Какого же свойства были времена 1862-го года?

То были времена, когда по преемственному завету 1858-го — 59-го года, большинство газетных статей все еще начиналось известною стереотипною фразою "в настоящее время, когда" и т. д.

Перед этим в нашей литературе всецело господствовал "безобразный поступок" «Века». Все журналы, все газеты наполнялись этим "безобразным поступком", а одна из них чуть ли даже не открыла специальный отдел для этого «поступка». — "Камень Виногоров… «Век»… madame Толмачева… безобразный поступок «Века»… Виногоров… безобразный" только и слышалось со всех сторон литературной арены.
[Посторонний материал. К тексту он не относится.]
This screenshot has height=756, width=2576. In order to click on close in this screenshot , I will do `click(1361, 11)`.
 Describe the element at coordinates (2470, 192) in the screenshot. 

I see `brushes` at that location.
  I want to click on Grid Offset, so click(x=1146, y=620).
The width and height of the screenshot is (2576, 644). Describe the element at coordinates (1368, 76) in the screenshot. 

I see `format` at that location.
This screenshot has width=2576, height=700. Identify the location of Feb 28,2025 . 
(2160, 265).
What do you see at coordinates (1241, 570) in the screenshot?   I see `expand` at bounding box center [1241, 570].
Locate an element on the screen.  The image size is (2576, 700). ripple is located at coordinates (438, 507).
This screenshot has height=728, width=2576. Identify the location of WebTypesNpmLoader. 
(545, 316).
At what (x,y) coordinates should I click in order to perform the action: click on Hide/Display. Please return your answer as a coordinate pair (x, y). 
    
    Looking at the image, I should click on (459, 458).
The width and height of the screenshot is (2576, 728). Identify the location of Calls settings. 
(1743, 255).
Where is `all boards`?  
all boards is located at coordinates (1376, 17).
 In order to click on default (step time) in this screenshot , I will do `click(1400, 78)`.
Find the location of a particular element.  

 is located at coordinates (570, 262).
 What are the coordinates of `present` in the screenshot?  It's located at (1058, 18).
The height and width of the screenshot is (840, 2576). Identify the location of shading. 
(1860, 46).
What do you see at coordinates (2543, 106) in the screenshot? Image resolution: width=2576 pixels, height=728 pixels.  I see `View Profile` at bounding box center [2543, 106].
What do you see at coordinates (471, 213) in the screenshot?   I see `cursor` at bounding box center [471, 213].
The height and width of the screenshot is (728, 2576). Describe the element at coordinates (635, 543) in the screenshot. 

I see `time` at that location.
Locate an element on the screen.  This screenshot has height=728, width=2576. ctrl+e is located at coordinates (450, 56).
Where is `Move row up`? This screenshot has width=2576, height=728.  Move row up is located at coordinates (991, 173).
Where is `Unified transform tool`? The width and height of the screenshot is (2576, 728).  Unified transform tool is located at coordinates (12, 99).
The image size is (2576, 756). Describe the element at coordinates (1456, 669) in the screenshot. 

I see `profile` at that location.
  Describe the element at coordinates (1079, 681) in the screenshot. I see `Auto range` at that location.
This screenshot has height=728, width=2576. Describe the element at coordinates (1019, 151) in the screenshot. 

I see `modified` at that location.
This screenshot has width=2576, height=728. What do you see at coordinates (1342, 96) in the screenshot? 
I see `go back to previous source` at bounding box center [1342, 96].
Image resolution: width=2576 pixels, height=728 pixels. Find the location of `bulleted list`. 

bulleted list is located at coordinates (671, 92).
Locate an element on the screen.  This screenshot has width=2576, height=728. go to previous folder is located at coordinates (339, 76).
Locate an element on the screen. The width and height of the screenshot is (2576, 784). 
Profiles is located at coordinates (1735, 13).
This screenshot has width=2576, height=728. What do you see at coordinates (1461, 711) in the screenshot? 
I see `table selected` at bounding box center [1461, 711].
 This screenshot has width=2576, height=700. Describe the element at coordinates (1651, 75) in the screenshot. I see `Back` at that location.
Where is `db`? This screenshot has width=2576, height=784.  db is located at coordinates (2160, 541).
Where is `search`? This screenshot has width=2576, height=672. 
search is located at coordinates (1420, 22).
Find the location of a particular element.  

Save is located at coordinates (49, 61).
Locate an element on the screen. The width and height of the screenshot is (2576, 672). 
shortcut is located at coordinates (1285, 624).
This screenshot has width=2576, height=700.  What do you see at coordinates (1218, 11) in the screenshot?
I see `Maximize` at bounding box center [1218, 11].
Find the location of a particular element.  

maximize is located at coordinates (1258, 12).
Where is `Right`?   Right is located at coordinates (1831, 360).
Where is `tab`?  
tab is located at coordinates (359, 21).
К началу 1862 года мы несколько поугомонились и попримолкли с этим "безобразным поступком", успевшим надоесть всем и каждому до последней крайности: на сцену готовился выйти кукельван в пиве г. Крона.

Сама madame Толмачева появилась перед санкт-петербургскою публикою на одном литературном вечере, благодарила господ литераторов за столь ревностные протесты против "безобразного поступка" «Века» и прочла какие-то либеральные стишки, впрочем прочла довольно неискусно. Публика приветствовала ее восторженными рукоплесканиями и затем — всему этому суждено было кануть в Лету забвения.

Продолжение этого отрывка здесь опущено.